Courtesy Brown Reynolds Watford Architects

Courtesy Brown Reynolds Watford Architects

by Tony Vindell/LFN

Construction of a proposed new home for the City of Los Fresnos took another step forward last week as the city council held a workshop with an architecture company in charge of the project.

The plan is to build a city hall on the North-East side of town off Texas Highway 100 and across from where a new fire hall is now under construction.

The project, expected to cost anywhere from $2.4 million to $2.7 million, should take about a year to build once a construction company wins a bid for the 10,800-square- foot structure.

During Tuesday’s workshop, representatives of BRW Architects gave an update on where everything stands and estimated a little more than two weeks to go for bids.

Daniel Peek, senior associate with BRW, said the new city hall will be made of stucco and manufacturing stone, will have a council chamber and courtroom about three times bigger than the current one and a large maroon colored wall to complement Los Fresnos Falcons pride, among other things.

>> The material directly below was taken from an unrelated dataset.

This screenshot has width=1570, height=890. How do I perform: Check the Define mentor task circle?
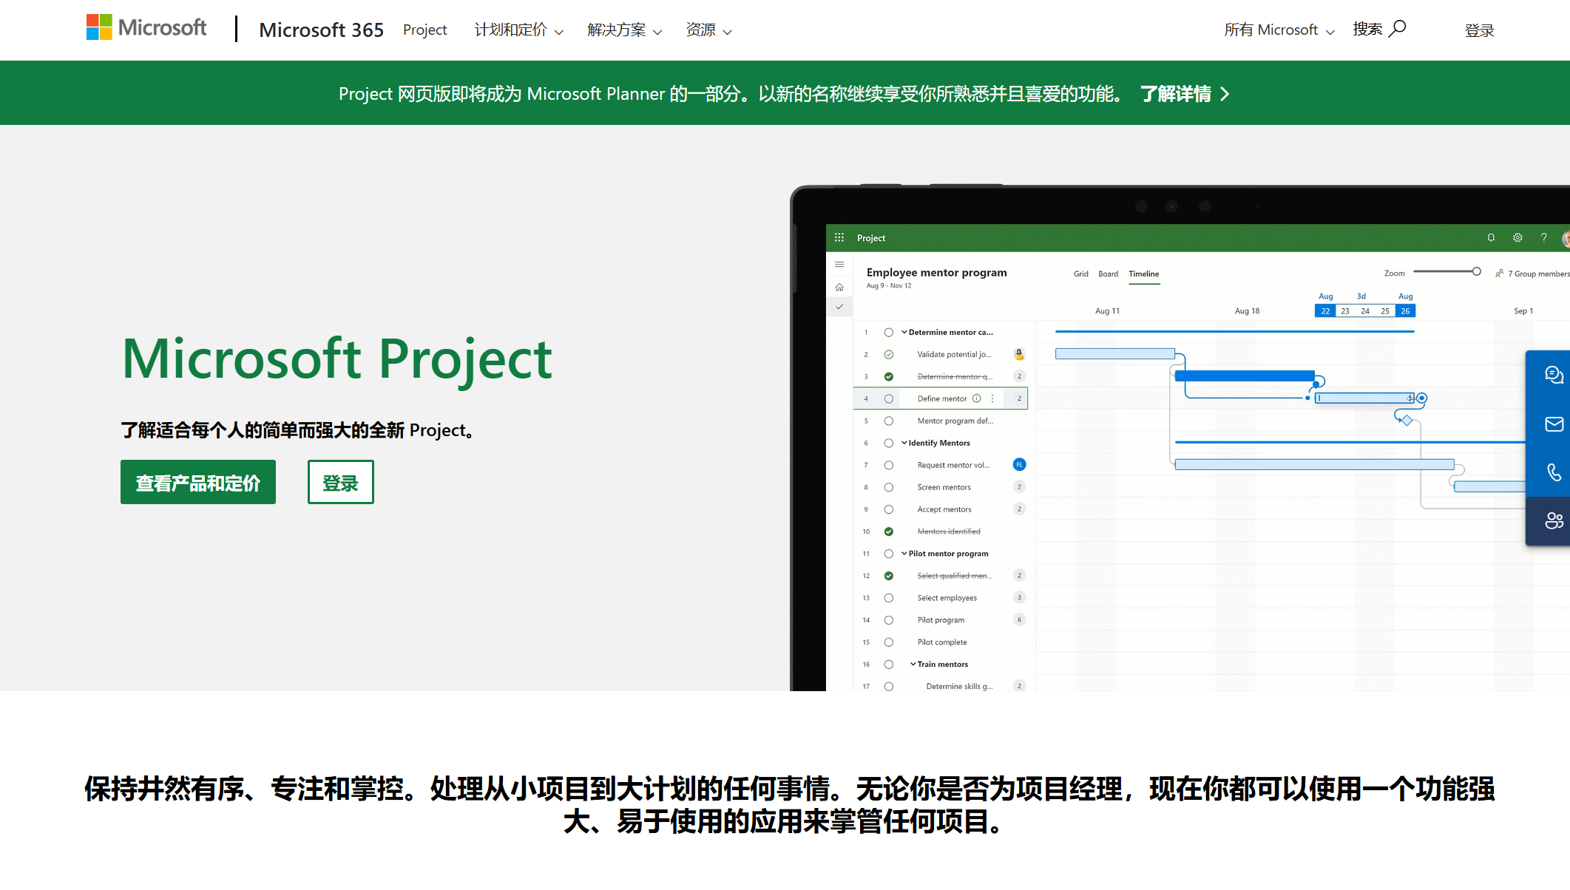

The building’s façade will resemble a city historical building and the project calls for having additional land for the city to expand once the need arises.

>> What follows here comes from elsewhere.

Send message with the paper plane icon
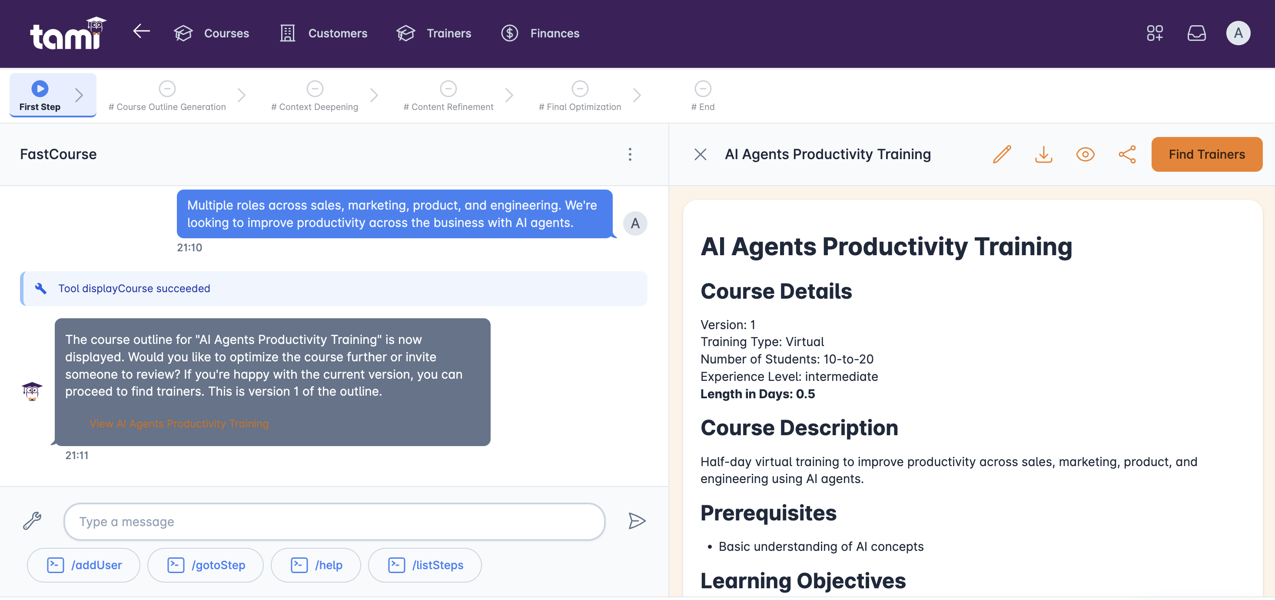Screen dimensions: 1275x600 [x=637, y=521]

Peek said they estimate the city should be ready to start seeking bids in early April. After that, he said a company will be selected within a month.

Construction would start in May with completion a year later.

The city has allocated $2.5 million for the project, but figures of $2.4 million to $2.7 million were mentioned. That is because the city could save a good amount of money if some deductions are made such as from not spending on things not deemed necessary.

Mark Milum, the city’s manager, said the new city hall will house several departments and most of the city’s work force of about 53 employees.

The police department will stay at present building, but could be relocated to a new place next to the new city hall in the near future.